People criticise and mock vegetarians quite a lot. I’m always happy to be laughed at and I’ve taught my kids that this is a good thing because it means you are making someone else happy and there’s nothing bad about that. However I get annoyed when people say silly things or incorrect things. Maybe I just like to be laughed at on my own terms or I’m not as good at being laughed at as I would like. Sometimes I feel like the person in this cartoon.
There are a lot of myths that vegetarians hear and after a while they get a bit tiresome. They are things like “but lions eat animals” and “but you won’t get sufficient protein” and “but if we didn’t eat animals they’d all go extinct” and “lettuces have feelings too” and “vegetarians are hippy types who don’t vaccinate their kids”. No-one has actually said that last one to me but I’ve had people ask me in a tone that is expecting my reply to be against vaccination simply because I’m vegan. I’m always happy to see their disappointment when I say I’m pro-vaccination and to shatter the stereotype. I’m 100% pro-science and pro-vaccination. I’m also pro-nuclear and pro-GM foods.
I thought I’d address the “but lions eat animals” argument because it seems to be quite common. Some people justify eating non-human animals because some of those non-human animals eat other animals. It’s true that there are animals who eat each other but it seems a strange thing to look to lions and other carnivores with answers to moral questions. Some animals eat their babies. Is that justification for eating babies?

-.-.-

> **Required action 1**:
In the passage on vegetarian myths, what stances does the writer say they hold besides being pro-science and pro-vaccination?
> **Required action 2**:
Write the next part of the passage on vegetarian myths, picking up after its final sentence.
These records play no part in what follows and can be left aside.

-.-.-

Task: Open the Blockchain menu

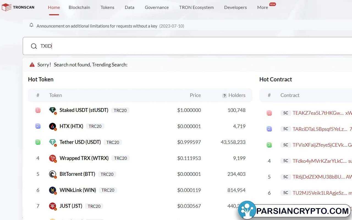Action: [79, 7]
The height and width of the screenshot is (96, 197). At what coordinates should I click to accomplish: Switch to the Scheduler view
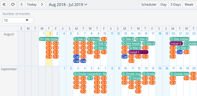point(149,5)
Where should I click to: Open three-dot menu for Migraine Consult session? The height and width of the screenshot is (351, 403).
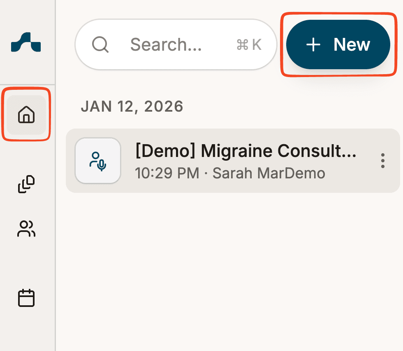383,160
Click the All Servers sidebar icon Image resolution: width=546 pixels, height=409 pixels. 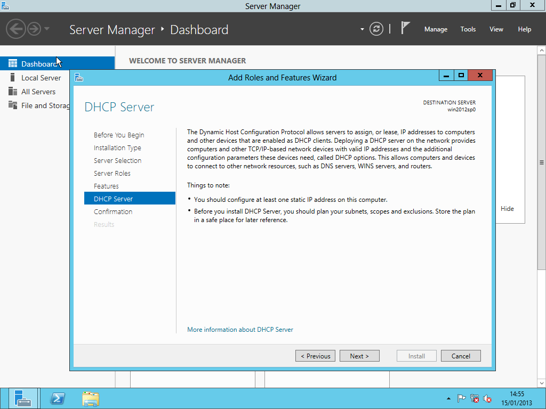[13, 92]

-.-.-

> **Answer 1**:
The writer is also pro-nuclear and pro-GM foods.

> **Answer 2**:
Peter Singer addresses this argument much more eloquently than me in his book, Practical Ethics, which I think should be compulsory reading in high school. It is used as the text book in some introductory ethics courses and I’d love to see ethics taught in schools. Here’s an excerpt from it:
For a start, most animals who kill for food would not be able to survive if they did not, whereas we have no need to eat animal flesh. Next, it is odd that humans, who normally think of the behaviour of animals as ‘beastly’ should, when it suits them, use an argument that implies that we ought to look to animals for moral guidance. The most decisive point, however, is that nonhuman animals are not capable of considering the alternatives open to them or of reflecting on the ethics of their diet. Hence it is impossible to hold the animals responsible for what they do, or to judge that because of their killing they ‘deserve’ to be treated in a similar way. Those who read these lines, on the other hand, must consider the justifiability of their dietary habits. You cannot evade responsibility by imitating beings who are incapable of making this choice.
He also goes on to address the argument that we’ve evolved to eat meat and it’s “natural”. There’s nothing evolved or natural about industrial factory farming. Women have also evolved to give birth every couple of years from puberty to menopause but most of us do not and most of us would agree that not doing so is an improvement over what is “natural”.